# TASK OBJECTIVE
Extend the article on "Big Mike" Garcia, the San Antonio Missions batboy, beginning immediately after its final sentence.

# PASSAGE PROVIDED
San Antonio Missions' new batboy is all about bringing an infectious energy to the field

'Big Mike' Garcia has already become a critical part of the club's fabric, according to players and staff.

click to enlarge "Big Mike" Garcia was a baseball fan from a young age. - Tommy Escobar
Tommy Escobar
"Big Mike" Garcia was a baseball fan from a young age.

The June sun beats down on Nelson Wolff Stadium as the San Antonio Missions get in some practice before a regular season game.

Music booms through the PA system, and the Minor League team's players spread out across the diamond, fine-tuning their skills.

In the dugout, batboy "Big Mike" Garcia overlooks the field like it's his own personal kingdom. A beaming smile suggests there's no other place the 31-year-old would rather be.

Garcia was a baseball fan from a young age, but born with a mental disability, he knew he'd face limitations pursuing a career as a pro athlete. That hasn't stopped him from bringing his contagious brand of enthusiasm to two Minor League teams.

The San Antonio native is in his first season as batboy for the Missions — his childhood dream job — and he's already become a critical part of the club's fabric, according to players and staff.

"It's all a good family here. I love it," Garcia said. "I was new here and didn't know anybody on the team at first, but I showed the team my hard work. Everybody started talking to me and congratulating me. They're like my family."

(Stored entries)
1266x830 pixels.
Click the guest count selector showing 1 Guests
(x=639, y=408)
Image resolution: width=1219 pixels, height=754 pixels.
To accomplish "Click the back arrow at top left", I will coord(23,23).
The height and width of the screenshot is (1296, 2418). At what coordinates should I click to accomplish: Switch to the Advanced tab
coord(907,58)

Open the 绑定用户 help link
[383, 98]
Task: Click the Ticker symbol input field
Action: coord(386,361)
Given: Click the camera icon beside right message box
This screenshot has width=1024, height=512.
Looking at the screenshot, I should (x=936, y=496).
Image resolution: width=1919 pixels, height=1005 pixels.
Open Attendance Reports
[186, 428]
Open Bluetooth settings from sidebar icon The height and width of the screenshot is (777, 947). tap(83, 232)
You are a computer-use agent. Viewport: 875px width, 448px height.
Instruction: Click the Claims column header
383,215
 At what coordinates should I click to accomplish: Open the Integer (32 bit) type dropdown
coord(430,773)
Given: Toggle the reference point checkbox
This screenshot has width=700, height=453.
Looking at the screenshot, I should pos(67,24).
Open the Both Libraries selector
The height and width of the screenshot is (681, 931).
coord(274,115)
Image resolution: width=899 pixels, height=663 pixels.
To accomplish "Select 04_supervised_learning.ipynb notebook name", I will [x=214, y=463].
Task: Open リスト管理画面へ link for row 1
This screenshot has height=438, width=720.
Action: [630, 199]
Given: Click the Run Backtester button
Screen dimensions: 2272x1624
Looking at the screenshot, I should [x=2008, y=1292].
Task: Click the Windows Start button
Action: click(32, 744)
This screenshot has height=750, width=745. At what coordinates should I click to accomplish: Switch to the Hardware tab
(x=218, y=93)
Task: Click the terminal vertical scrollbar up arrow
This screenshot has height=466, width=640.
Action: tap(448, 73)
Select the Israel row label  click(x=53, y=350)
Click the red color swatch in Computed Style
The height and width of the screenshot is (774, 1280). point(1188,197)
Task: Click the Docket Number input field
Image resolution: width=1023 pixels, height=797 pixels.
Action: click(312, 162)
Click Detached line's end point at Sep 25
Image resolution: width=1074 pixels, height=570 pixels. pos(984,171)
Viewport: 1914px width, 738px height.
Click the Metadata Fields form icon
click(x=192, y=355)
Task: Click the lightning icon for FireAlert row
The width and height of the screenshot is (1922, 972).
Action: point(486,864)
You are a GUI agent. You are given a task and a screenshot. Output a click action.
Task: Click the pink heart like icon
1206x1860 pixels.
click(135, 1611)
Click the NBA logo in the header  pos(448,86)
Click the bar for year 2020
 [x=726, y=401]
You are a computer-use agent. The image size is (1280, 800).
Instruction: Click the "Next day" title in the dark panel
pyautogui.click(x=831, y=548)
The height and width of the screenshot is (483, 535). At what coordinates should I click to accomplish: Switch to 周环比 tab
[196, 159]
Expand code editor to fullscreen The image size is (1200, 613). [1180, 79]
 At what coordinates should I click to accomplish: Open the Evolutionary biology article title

# REPLY TO THE EXERCISE
That camaraderie is clear during practice as Garcia hustles back and forth from the clubhouse, refills water coolers and whips up a batch of "Big Mike Special" Powerade. He's met with handshakes and fist bumps from every staff member, coach and player who crosses his path. 

Fan favorite

On game days, Garcia arrives at the stadium at 2 p.m. He stocks the fridge with water, brings out towels for the players, provides the game balls, hangs the umpires' clothes in their lockers and gets the field ready for his favorite part of the day: game time. 

Although born in the Alamo City, Garcia's family later relocated to the Houston area, where he attended Clements High School and became batboy for its baseball team. He found his fit with the sport.

After graduation, he attended a job fair for the Sugar Land Skeeters, the Houston-area Minor League team later renamed the Space Cowboys. Through a program for hiring people with special needs, he landed a position as that club's batboy.

His nine-year tenure with the Skeeters came at an exciting time. He was part of championship teams in 2016 and 2018 and became such a fan favorite that the club created a "Big Mike" bobblehead in his honor. Earlier this year, Minor League Baseball's official website published a profile of Garcia, highlighting his enduring popularity in Sugar Land.

When he and his mother moved back to the Alamo City before the 2022 season, he reached out to the Missions, inquiring about bringing his skills to the team he'd grown up wanting to be part of.

New team, same enthusiasm

Since landing the position in San Antonio, Garcia has brought his signature blend of energy and charisma to his hometown team, winning the respect of both players and fans. 

"Whenever he goes out and grabs the bats or gives the umpires balls, the fans scream 'Big Mike' every single time he's on the field," Missions pitcher Thomas Eshelman said. "I understood the magnitude of how much he puts into this, and a lot of players come through here and know who 'Big Mike' is. So, it's good to see he gets a lot of recognition for who he is." 

After each batter's time at the plate, Garcia sprints to retrieve the bat, waving his arms toward the crowd like a conductor with a symphony. He knows his job goes beyond picking up equipment.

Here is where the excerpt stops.